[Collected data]
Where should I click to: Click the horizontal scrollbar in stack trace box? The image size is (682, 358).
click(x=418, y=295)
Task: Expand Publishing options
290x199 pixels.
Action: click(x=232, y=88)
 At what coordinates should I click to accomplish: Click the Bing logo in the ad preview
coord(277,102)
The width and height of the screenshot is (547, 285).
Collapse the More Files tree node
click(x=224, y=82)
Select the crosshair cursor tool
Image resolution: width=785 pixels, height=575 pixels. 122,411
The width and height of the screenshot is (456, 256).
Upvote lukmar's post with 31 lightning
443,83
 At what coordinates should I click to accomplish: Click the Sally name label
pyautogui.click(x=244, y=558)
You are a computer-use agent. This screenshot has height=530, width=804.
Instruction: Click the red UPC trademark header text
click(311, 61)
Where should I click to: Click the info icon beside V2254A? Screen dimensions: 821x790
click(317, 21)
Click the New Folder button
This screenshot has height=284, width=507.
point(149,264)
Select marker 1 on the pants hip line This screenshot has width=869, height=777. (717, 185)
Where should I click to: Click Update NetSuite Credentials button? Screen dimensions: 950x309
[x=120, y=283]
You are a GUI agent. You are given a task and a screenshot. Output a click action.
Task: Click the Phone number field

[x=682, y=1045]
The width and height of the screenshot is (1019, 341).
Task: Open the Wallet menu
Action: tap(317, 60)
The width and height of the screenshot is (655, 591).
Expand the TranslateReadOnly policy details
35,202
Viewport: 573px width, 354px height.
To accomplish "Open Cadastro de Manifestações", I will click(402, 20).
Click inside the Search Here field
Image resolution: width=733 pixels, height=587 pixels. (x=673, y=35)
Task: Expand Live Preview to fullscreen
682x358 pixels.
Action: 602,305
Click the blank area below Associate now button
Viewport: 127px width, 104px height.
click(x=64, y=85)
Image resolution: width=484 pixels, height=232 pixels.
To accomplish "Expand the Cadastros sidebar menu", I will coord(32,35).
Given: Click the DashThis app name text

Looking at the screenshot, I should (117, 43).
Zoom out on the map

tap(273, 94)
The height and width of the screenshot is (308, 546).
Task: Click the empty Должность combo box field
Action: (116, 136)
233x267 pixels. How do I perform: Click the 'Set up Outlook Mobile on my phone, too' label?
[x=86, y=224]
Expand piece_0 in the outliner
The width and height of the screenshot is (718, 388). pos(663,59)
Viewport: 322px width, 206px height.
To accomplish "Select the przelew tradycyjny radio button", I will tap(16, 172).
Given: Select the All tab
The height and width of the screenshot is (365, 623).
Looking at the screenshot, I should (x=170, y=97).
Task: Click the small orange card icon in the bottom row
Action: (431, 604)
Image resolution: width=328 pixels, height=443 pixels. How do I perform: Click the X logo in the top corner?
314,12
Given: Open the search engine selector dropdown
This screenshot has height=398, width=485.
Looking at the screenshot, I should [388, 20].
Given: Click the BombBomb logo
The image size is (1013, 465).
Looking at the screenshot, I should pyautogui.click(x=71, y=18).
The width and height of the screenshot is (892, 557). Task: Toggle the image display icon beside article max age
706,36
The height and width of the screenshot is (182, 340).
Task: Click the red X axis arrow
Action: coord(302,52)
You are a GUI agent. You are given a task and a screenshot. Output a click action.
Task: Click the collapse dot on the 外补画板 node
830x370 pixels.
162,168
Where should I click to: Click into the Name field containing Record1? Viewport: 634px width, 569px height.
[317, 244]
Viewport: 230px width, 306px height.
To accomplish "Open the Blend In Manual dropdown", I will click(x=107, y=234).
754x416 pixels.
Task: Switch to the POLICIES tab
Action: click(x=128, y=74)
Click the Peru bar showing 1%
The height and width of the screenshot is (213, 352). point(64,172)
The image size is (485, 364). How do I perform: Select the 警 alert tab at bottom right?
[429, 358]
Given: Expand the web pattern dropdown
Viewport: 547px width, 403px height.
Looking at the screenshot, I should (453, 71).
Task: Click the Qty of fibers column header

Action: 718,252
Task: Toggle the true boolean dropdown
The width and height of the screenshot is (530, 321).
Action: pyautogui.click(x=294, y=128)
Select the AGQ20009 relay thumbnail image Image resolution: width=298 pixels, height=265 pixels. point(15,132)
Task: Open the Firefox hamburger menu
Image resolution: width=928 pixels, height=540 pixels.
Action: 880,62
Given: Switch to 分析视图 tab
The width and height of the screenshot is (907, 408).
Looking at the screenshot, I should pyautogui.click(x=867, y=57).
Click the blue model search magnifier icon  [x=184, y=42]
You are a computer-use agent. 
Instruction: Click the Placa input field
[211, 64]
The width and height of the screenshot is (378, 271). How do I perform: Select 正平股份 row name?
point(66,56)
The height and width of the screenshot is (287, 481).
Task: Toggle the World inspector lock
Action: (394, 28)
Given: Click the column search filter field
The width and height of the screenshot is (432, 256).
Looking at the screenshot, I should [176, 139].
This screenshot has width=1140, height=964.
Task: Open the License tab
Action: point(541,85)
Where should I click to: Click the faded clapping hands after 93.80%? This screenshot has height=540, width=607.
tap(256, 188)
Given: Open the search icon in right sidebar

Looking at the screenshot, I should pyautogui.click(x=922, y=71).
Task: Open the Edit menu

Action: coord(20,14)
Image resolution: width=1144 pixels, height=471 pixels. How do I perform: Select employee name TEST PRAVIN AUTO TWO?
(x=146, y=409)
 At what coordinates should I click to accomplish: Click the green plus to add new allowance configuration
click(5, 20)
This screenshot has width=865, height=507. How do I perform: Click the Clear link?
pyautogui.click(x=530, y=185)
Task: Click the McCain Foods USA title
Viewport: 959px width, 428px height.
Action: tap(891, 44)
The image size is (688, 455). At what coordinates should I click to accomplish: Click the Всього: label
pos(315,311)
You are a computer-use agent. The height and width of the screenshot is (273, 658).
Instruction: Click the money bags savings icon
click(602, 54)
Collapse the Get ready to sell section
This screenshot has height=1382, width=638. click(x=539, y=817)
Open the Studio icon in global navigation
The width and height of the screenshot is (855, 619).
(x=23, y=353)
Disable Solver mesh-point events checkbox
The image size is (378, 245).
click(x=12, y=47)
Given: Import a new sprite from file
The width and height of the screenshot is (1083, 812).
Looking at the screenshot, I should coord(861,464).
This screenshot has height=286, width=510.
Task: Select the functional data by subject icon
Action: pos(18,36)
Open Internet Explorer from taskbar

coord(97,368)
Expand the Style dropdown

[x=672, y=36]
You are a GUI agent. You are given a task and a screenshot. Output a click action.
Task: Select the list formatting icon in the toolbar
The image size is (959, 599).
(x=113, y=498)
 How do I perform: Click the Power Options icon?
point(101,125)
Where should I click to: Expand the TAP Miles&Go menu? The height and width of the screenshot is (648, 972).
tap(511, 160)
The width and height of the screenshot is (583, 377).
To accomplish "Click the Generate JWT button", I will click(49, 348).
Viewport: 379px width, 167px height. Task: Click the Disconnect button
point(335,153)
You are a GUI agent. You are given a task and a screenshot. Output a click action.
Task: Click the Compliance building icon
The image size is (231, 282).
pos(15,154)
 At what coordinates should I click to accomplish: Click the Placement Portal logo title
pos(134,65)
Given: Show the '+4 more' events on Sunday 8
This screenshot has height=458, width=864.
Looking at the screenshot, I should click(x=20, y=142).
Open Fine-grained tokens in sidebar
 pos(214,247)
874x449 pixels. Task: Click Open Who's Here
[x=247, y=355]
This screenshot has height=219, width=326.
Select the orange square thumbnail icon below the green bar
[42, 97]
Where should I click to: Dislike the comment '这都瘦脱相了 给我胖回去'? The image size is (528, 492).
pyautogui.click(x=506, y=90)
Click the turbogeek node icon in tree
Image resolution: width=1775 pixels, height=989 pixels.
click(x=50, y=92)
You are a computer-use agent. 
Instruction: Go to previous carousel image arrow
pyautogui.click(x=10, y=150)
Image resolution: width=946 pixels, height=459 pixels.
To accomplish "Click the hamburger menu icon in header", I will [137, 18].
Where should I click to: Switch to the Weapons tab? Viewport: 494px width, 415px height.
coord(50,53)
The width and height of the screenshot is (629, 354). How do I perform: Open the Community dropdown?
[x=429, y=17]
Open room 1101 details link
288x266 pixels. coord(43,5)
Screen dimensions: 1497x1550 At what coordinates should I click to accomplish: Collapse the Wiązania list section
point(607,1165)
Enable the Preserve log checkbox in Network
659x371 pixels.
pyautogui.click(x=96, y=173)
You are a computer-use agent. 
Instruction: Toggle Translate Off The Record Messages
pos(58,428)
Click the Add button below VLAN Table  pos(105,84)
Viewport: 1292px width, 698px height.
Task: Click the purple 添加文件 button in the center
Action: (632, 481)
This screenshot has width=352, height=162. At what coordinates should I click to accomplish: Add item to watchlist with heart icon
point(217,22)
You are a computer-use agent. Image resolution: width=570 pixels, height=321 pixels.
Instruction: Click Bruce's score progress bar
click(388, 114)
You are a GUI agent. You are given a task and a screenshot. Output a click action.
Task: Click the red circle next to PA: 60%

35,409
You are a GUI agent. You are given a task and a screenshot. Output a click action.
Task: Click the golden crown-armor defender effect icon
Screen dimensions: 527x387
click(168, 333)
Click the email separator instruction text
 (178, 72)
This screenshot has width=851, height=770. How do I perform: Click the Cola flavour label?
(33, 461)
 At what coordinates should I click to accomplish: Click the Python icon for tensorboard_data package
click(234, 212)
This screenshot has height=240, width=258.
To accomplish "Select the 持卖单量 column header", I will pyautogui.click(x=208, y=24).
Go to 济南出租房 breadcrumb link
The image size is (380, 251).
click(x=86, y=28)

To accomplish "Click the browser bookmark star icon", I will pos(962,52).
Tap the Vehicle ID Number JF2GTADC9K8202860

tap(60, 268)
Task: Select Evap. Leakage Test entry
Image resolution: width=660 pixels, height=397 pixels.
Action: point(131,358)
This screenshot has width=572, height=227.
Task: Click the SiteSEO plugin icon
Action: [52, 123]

**Activity:** From the entries above, give again exactly the lines running from the line with "Instruction: Click the money" to the line with "Given: Import a new sprite from file"; include both of those lines.

**Exercise output:**
Instruction: Click the money bags savings icon
click(602, 54)
Collapse the Get ready to sell section
This screenshot has height=1382, width=638. click(x=539, y=817)
Open the Studio icon in global navigation
The width and height of the screenshot is (855, 619).
(x=23, y=353)
Disable Solver mesh-point events checkbox
The image size is (378, 245).
click(x=12, y=47)
Given: Import a new sprite from file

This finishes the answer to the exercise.